Extract, without alteration, each line from the start of the listing to the line bearing "瓢箪山駅 (164, 236)".

##############################

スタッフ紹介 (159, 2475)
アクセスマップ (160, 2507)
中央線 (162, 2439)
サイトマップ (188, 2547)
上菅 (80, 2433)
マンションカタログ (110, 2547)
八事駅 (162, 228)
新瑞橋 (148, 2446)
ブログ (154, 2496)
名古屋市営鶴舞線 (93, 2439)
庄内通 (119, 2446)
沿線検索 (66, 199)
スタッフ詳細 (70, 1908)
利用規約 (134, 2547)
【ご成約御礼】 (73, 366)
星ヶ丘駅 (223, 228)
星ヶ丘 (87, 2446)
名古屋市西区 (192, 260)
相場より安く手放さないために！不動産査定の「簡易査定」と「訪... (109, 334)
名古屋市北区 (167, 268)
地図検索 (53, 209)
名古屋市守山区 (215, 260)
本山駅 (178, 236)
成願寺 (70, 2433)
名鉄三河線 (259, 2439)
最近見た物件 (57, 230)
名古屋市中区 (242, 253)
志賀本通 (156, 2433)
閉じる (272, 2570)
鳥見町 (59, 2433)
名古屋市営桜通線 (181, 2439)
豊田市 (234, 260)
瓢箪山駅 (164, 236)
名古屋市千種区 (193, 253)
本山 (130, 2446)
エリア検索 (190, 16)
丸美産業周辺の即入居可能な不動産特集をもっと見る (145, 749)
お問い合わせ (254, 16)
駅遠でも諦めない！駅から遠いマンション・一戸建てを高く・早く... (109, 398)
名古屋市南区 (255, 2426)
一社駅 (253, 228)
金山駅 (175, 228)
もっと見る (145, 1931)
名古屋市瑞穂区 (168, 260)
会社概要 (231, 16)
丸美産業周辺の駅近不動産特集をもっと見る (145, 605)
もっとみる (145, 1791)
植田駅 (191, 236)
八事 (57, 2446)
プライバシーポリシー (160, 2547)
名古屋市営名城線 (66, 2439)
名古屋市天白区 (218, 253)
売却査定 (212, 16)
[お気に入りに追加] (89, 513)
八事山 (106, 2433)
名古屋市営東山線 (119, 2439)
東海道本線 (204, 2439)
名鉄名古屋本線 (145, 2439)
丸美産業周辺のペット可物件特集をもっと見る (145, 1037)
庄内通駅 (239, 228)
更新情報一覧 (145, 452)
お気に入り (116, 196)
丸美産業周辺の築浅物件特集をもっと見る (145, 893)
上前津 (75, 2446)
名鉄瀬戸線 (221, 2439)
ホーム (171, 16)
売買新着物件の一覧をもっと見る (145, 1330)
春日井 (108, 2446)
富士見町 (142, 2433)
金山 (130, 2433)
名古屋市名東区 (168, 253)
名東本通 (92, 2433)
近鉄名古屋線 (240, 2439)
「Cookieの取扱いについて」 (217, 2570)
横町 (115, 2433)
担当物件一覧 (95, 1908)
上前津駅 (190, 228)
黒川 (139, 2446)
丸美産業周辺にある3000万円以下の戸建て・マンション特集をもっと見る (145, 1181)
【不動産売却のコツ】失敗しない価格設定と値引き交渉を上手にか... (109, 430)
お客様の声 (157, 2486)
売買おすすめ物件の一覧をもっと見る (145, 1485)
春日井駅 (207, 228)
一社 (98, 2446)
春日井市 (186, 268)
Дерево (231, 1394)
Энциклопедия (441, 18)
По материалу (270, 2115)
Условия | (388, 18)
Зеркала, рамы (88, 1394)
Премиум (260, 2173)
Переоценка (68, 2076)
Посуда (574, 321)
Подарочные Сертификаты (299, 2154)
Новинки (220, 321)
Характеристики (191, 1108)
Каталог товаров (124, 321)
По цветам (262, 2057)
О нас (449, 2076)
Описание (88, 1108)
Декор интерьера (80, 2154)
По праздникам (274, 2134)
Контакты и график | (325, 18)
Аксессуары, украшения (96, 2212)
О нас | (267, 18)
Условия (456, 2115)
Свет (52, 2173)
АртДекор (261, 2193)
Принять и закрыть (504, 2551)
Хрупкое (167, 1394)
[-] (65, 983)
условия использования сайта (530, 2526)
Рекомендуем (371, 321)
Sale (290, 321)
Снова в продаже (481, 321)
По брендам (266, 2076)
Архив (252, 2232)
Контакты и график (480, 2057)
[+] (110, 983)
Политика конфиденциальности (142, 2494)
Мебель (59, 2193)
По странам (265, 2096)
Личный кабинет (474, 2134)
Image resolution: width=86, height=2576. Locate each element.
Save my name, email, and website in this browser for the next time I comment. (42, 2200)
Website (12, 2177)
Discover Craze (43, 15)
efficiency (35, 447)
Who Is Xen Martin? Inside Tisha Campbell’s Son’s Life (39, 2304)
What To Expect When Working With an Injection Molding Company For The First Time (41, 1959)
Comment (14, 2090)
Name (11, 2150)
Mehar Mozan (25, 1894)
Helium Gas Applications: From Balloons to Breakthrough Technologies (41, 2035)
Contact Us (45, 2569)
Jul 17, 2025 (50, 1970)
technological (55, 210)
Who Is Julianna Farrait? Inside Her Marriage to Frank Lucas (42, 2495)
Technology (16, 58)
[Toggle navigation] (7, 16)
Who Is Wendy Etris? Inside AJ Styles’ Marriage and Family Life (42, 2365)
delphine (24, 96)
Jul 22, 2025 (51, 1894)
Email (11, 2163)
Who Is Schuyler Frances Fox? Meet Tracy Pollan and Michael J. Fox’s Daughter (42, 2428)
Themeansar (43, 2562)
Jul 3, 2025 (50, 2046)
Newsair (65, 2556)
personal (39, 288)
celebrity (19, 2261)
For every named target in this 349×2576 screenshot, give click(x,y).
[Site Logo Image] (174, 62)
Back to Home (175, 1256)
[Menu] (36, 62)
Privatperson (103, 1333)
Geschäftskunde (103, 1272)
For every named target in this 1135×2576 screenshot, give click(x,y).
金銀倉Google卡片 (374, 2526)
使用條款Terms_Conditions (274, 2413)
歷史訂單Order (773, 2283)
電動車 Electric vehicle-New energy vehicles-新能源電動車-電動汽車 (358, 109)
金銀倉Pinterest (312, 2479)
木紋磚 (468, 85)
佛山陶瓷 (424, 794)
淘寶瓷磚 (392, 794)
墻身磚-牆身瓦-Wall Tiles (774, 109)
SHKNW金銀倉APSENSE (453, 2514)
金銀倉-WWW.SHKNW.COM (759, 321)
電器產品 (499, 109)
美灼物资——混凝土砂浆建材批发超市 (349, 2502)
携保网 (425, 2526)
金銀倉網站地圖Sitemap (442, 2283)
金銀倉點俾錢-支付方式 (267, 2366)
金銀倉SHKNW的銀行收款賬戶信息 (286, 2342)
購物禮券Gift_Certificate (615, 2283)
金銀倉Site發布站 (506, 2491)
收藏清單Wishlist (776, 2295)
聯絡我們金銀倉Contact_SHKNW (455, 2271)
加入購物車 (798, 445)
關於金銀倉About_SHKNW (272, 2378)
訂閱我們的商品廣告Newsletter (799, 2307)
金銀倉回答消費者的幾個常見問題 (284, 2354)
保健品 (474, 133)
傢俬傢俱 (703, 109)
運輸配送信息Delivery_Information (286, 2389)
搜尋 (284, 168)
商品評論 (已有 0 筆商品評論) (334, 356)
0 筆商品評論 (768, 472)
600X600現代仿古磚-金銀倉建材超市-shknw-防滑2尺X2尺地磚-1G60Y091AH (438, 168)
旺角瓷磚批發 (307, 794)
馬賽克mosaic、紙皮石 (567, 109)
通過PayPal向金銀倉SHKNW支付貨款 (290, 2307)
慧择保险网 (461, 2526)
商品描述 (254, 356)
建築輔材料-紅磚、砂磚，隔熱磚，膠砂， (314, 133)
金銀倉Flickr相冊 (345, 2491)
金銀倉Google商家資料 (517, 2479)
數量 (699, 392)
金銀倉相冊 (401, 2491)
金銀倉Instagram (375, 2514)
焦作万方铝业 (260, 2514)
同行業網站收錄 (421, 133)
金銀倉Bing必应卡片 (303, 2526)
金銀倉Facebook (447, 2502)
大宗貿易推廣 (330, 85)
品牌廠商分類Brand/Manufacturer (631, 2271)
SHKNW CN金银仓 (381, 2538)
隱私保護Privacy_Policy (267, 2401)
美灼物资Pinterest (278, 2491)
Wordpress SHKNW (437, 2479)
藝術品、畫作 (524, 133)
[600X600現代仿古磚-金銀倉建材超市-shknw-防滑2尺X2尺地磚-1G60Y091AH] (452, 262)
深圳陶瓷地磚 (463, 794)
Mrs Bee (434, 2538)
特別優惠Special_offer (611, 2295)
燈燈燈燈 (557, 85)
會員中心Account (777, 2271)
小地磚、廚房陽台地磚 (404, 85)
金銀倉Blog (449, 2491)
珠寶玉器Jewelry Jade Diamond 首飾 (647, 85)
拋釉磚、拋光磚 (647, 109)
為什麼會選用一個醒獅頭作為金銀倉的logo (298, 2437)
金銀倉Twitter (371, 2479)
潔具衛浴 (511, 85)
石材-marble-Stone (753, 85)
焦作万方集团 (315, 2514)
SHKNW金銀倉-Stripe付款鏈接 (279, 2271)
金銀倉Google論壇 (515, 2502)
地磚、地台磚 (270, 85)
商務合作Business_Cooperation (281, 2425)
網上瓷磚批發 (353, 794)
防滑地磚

##############################

▸ **Problem solution**:
スタッフ紹介 (159, 2475)
アクセスマップ (160, 2507)
中央線 (162, 2439)
サイトマップ (188, 2547)
上菅 (80, 2433)
マンションカタログ (110, 2547)
八事駅 (162, 228)
新瑞橋 (148, 2446)
ブログ (154, 2496)
名古屋市営鶴舞線 (93, 2439)
庄内通 (119, 2446)
沿線検索 (66, 199)
スタッフ詳細 (70, 1908)
利用規約 (134, 2547)
【ご成約御礼】 (73, 366)
星ヶ丘駅 (223, 228)
星ヶ丘 (87, 2446)
名古屋市西区 (192, 260)
相場より安く手放さないために！不動産査定の「簡易査定」と「訪... (109, 334)
名古屋市北区 (167, 268)
地図検索 (53, 209)
名古屋市守山区 (215, 260)
本山駅 (178, 236)
成願寺 (70, 2433)
名鉄三河線 (259, 2439)
最近見た物件 (57, 230)
名古屋市中区 (242, 253)
志賀本通 (156, 2433)
閉じる (272, 2570)
鳥見町 (59, 2433)
名古屋市営桜通線 (181, 2439)
豊田市 (234, 260)
瓢箪山駅 (164, 236)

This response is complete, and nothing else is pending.